## WORK TO COMPLETE
The result should be every line of the listing that holds the word "pixels".

+ + + +

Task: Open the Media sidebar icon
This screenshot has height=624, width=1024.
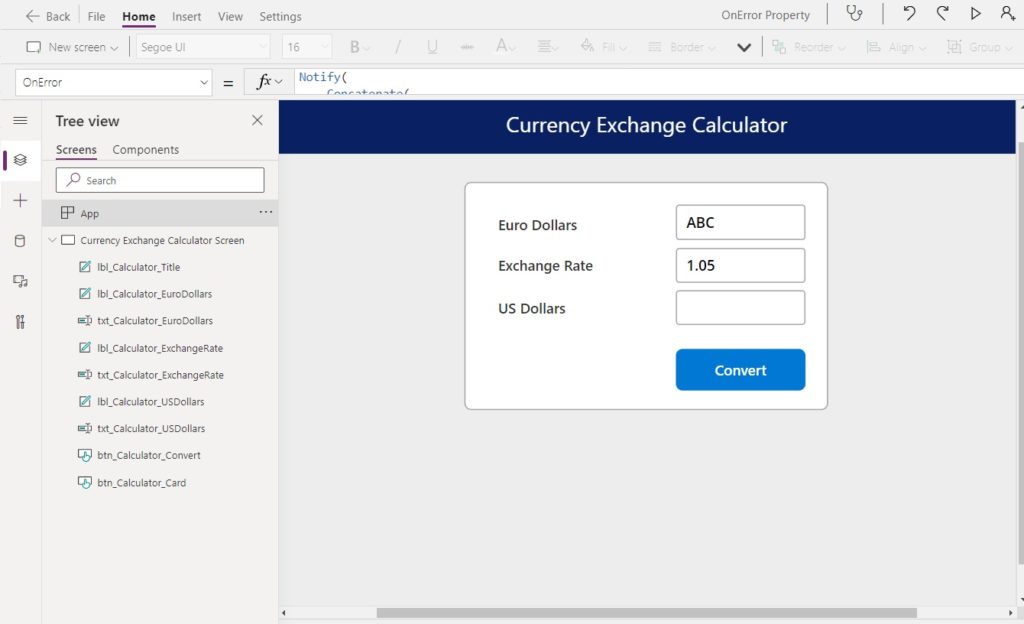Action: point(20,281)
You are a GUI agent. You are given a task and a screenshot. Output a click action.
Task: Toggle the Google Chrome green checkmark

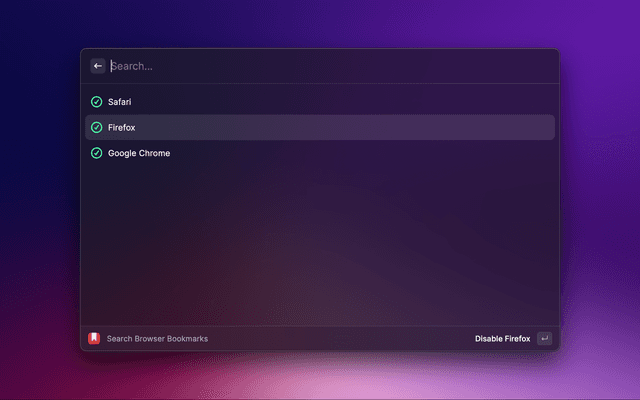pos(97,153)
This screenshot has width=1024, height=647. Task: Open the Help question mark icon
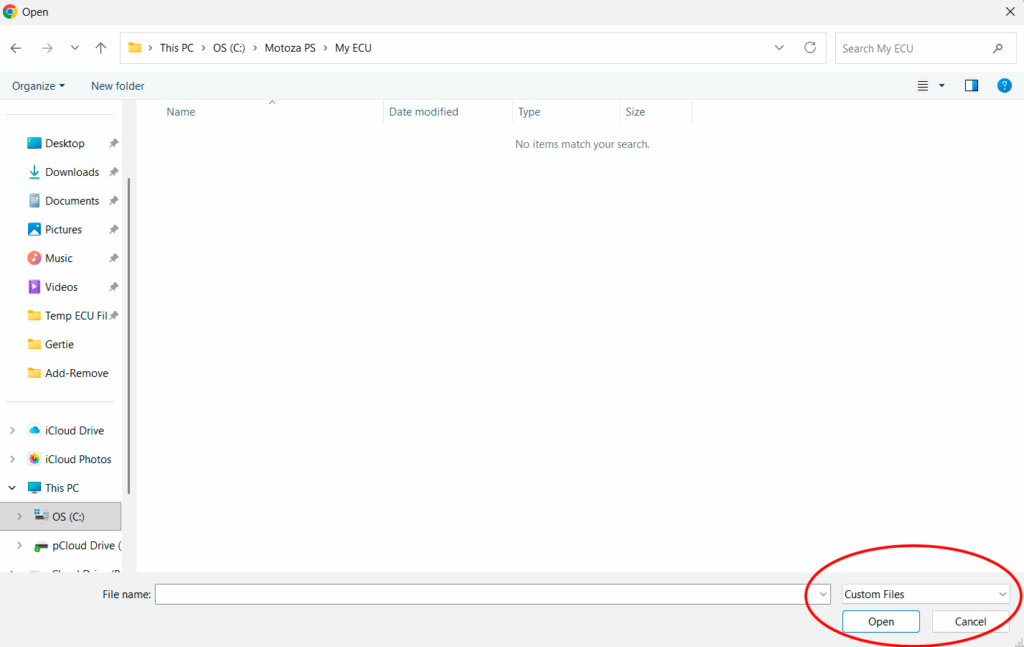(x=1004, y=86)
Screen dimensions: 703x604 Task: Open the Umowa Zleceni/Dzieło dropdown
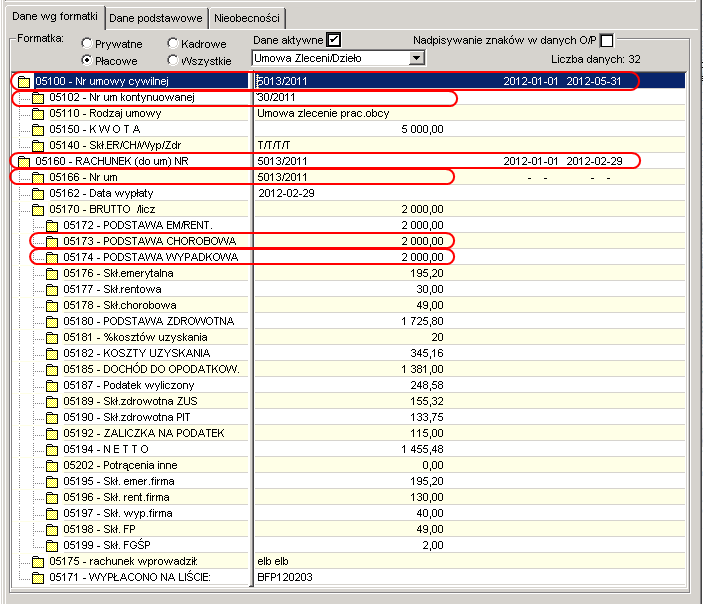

+ + + +

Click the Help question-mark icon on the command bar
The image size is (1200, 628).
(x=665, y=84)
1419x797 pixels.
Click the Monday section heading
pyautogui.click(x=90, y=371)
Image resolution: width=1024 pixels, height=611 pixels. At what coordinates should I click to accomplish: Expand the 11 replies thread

+ + + +

## YOUR RESPONSE
1419x797 pixels.
Image resolution: width=1024 pixels, height=611 pixels. At what coordinates should I click to accomplish: Expand the 11 replies thread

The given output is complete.